ChatPaper.aiChatPaper

当智能体过早承诺时:诊断LLM智能体中的过早承诺

When Agents Commit Too Soon: Diagnosing Premature Commitment in LLM Agents

June 22, 2026
作者: Aman Mehta
cs.AI

摘要

长视野LLM智能体可能悄无声息地失败:它们过早锁定某一证据解读,随后整个运行过程都用于维护这一解读。我们将此称为“过早确定”。最终答案评分无法捕捉此失效模式,因为它只关注答案本身,而不关注过程是否已崩溃至稳定路径。我们将“表征承诺”定义为在固定推理步骤上,跨运行的隐藏状态收敛,并将其作为轨迹一致性的早期诊断指标。在运行ReAct于HotpotQA的Llama-3.1-70B模型上,第4步隐藏状态相似性能够预测下游行为一致性(r = -0.35,偏相关 r = -0.45),且具有局部时间与逐层特征。该信号在Qwen-2.5-72B和Phi-3-14B模型以及StrategyQA基准上得以复现(r = -0.83)。但该信号并不追踪正确性:在激活相似性上,已承诺但错误的问题与已承诺且正确的问题之间无法区分。这一分界正是该论点的核心。承诺告诉我们智能体是否已确定,而非其是否正确。运行时监控器可通过隐藏状态检测不一致轨迹,AUROC高达0.97(严格拆分下为0.85–0.88),而提示干预将(与令牌匹配对照组相比)行为方差降低28%,同时准确率在统计上保持不变。我们还测试了该信号是否能引导自一致性计算;在更难的基准上,其效果仅属中等,且被基于输出的简单基线所超越。结果提供了针对隐蔽过程故障的诊断工具,具有明确边界,而非通用的准确率提升杠杆。
English
Long-horizon LLM agents can fail quietly: they settle on one reading of the evidence early, then spend the rest of the run defending it. We call this premature commitment. Final-answer scoring misses the failure mode because it sees only the answer, not whether the process has already collapsed to a stable path. We define representational commitment as cross-run hidden-state convergence at a fixed reasoning step, and use it as an early diagnostic of trajectory consistency. On Llama-3.1-70B running ReAct on HotpotQA, step-4 hidden-state similarity predicts downstream behavioral consistency (r = -0.35, partial r = -0.45), with a localized temporal and layer-wise signature.

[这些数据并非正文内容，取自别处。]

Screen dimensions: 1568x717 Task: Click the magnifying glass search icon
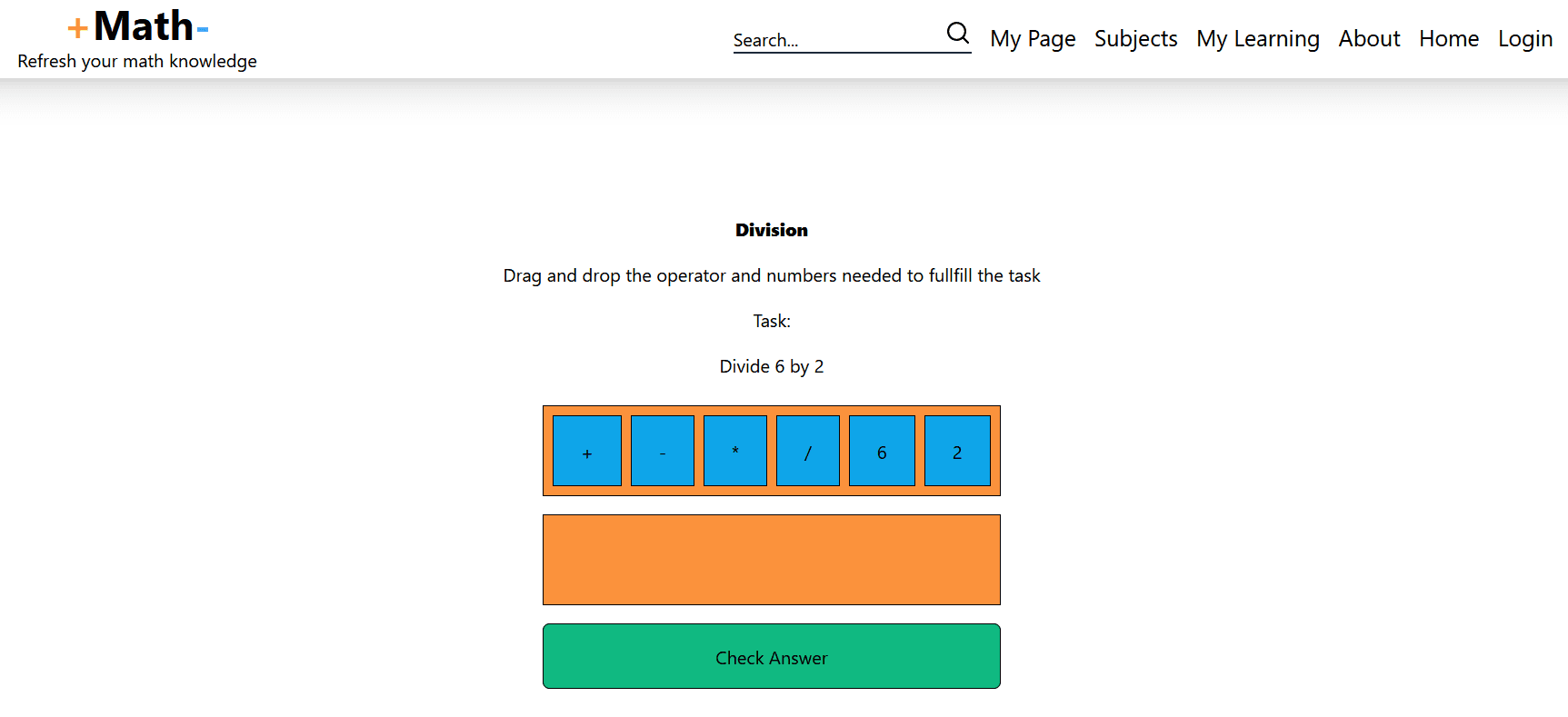point(958,34)
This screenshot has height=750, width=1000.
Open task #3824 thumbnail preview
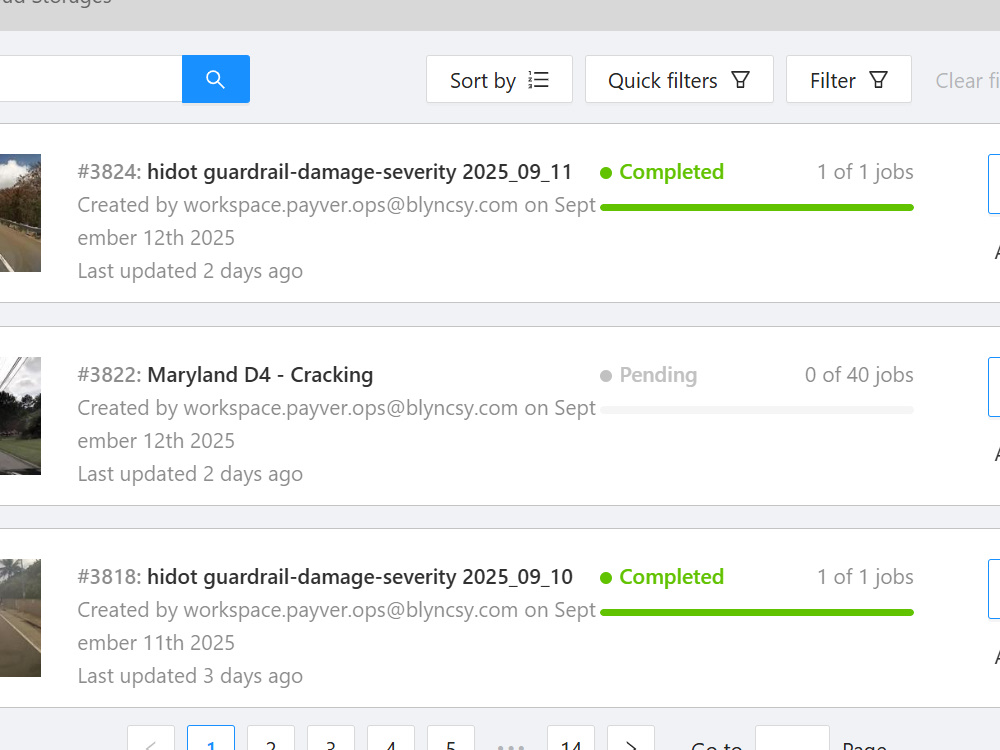point(20,213)
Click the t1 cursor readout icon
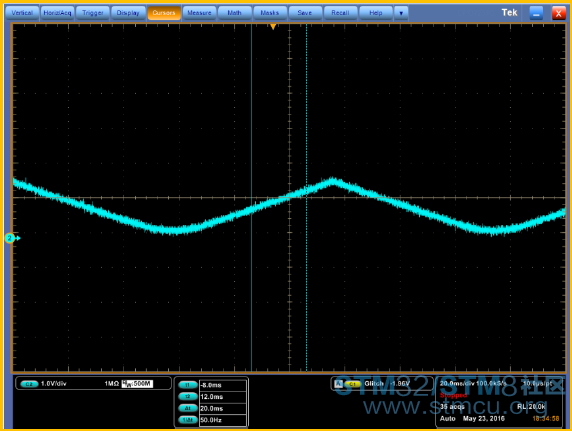The width and height of the screenshot is (572, 431). [188, 385]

The signal replicates across Qwen-2.5-72B and Phi-3-14B, and on StrategyQA (r = -0.83). It does not track correctness: committed-wrong and committed-correct questions are not separable in activation similarity. That boundary is central to the claim. Commitment tells us whether an agent has settled, not whether it is right. A runtime monitor detects inconsistent trajectories from hidden states at AUROC up to 0.97 (0.85--0.88 under a stricter split), and a prompting intervention cuts behavioral variance by 28% against a token-matched control while leaving accuracy statistically unchanged. We also test whether the signal can route self-consistency compute; on a harder benchmark it helps only modestly and is matched by a simpler output-based baseline. The result is a diagnostic for a hidden process failure, with clear limits rather than a general accuracy lever.